● Instruksi Diberikan 1
Tolong tuliskan ulang kata demi kata sebagian wawancara tentang keramik di bawah ini. Mulailah pada kata-kata yang memuat "Keramik, Desain dan" dan berhenti setelah "besi dan kayu.".

________________

Keramik, Desain dan Seni bersama Ayu Larasati
Ken Jenie (K) berbincang dengan desainer keramik Ayu Larasati (A).
by Ken Jenie
K
Kami membaca di Ayularasati.com bahwa Ayu mulai berkonsentrasi pada keramik ketika sudah bekerja. Apakah ini juga saat dimana Ayu berminat dengan seni keramik?
A
Sebenarnya sebelumnya. Di tahun kedua kuliah, murid-murid harus memilih kelas elective seperti membuat perhiasan, keramik, kayu, besi. Saya memilih keramik. Saat itu, saya tidak tahu apa yang diharapkan, saya tidak pernah menyentuh tanah liat ataupun keramik sebelumnya. Lumayan kaget karena sebelumnya, saya terbiasa bekerja dengan besi dan kayu.

________________

● Instruksi Diberikan 2
Laporkan setiap baris catatan di bawah yang mengandung kata "width".

________________

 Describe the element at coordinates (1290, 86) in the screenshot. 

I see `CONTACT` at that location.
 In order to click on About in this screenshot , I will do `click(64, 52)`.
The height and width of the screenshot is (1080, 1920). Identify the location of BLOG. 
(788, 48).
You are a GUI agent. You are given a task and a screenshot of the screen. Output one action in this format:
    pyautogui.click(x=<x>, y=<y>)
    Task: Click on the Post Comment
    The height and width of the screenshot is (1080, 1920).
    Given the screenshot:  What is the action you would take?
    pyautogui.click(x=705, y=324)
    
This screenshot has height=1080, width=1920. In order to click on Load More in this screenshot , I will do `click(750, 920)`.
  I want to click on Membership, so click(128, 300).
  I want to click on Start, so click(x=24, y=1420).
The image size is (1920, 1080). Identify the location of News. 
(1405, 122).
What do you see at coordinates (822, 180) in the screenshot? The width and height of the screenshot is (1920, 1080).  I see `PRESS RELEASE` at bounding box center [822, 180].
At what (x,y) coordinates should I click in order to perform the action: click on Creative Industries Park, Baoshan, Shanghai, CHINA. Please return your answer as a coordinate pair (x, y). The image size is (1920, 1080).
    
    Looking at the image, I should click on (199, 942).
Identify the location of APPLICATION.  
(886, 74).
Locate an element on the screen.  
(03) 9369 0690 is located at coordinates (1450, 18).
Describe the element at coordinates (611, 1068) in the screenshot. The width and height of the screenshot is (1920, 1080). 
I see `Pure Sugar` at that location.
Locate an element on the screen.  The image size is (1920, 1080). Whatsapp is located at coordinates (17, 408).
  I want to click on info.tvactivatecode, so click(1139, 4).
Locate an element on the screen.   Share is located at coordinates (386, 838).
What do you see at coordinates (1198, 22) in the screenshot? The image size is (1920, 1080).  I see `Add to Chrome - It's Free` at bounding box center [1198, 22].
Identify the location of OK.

________________

● Jawaban Lengkap 1
Keramik, Desain dan Seni bersama Ayu Larasati
Ken Jenie (K) berbincang dengan desainer keramik Ayu Larasati (A).
by Ken Jenie
K
Kami membaca di Ayularasati.com bahwa Ayu mulai berkonsentrasi pada keramik ketika sudah bekerja. Apakah ini juga saat dimana Ayu berminat dengan seni keramik?
A
Sebenarnya sebelumnya. Di tahun kedua kuliah, murid-murid harus memilih kelas elective seperti membuat perhiasan, keramik, kayu, besi. Saya memilih keramik. Saat itu, saya tidak tahu apa yang diharapkan, saya tidak pernah menyentuh tanah liat ataupun keramik sebelumnya. Lumayan kaget karena sebelumnya, saya terbiasa bekerja dengan besi dan kayu.

● Jawaban Lengkap 2
The height and width of the screenshot is (1080, 1920). Identify the location of BLOG. 
    The height and width of the screenshot is (1080, 1920).
This screenshot has height=1080, width=1920. In order to click on Load More in this screenshot , I will do `click(750, 920)`.
What do you see at coordinates (822, 180) in the screenshot? The width and height of the screenshot is (1920, 1080).  I see `PRESS RELEASE` at bounding box center [822, 180].
Describe the element at coordinates (611, 1068) in the screenshot. The width and height of the screenshot is (1920, 1080). 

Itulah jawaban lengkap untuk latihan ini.